Award for life-changing music therapy tool

School of Humanities and Social Science academic Rebecca Atkinson has won a national award for groundbreaking research behind a new digital music therapy portal called DUET.

DUET’s life-improving potential has been recognised with a 2022 UK Advancing Healthcare Award for Dr Atkinson, shared with her colleagues Irene Lo Coco and Elizabeth Nightingale at Chiltern Music Therapy.

DUET is the first digital platform to give people struggling with illness and depression access to music therapy from their homes, potentially opening a new treatment avenue for millions of people worldwide. It allows users consistent and flexible access to music therapy resources in between sessions, pushing back against isolation as well as enhancing therapeutic outcomes.

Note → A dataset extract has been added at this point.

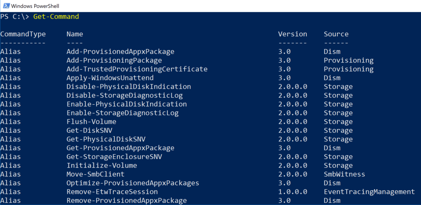Screen dimensions: 421x205
Task: Click the Get-Command text at the prompt
Action: click(x=56, y=16)
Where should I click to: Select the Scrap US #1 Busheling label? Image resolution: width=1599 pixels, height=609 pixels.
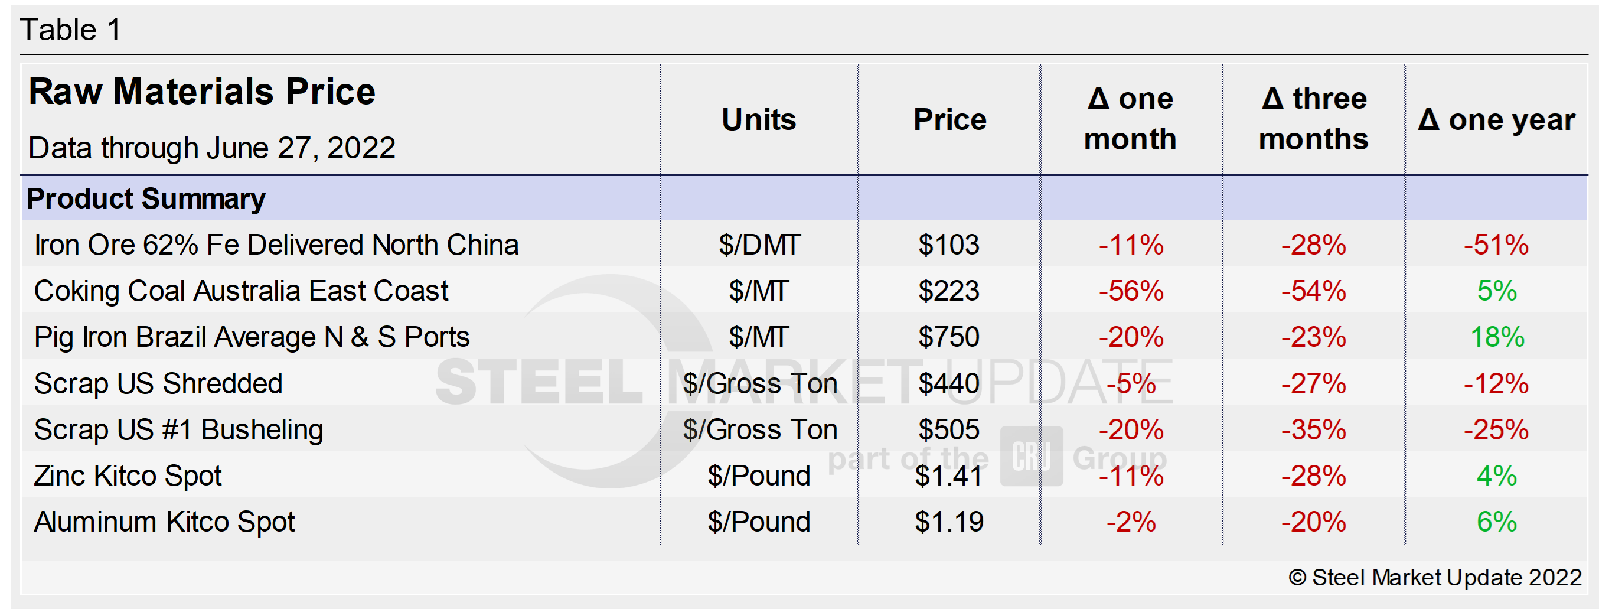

DUET builds on research carried out by Dr Atkinson and a team at Chiltern Music Therapy – whose research Rebecca supports – into the power of music therapy to improve the lives of people with Parkinson’s disease and other forms of brain injury or neurodegeneration, as well as people in acute care or in community rehabilitation.

Under an Arts Council scholarship, Dr Atkinson is also carrying out world-first research into the use of music therapy to help children with a form of childhood dementia called Batten disease. Children with the condition lose key physical functions, and at present often die in their teens. Music therapy approaches being trialled by Dr Atkinson are, however, showing promise in helping maintain children maintain things like speech.

Dr Rebecca Atkinson,said: “Since the pandemic, the digital divide has meant that many people who normally benefit from music therapy have been closed off and isolated from much-needed services.

This platform will allow many more people to access music therapy services in remote ways. Together with my research at the University of Brighton, developments like DUET really showcase ways people with dementia can access music therapy.“

Award judges, , described DUET as a “truly ground-breaking and innovative project which utilised service user involvement from start to finish”.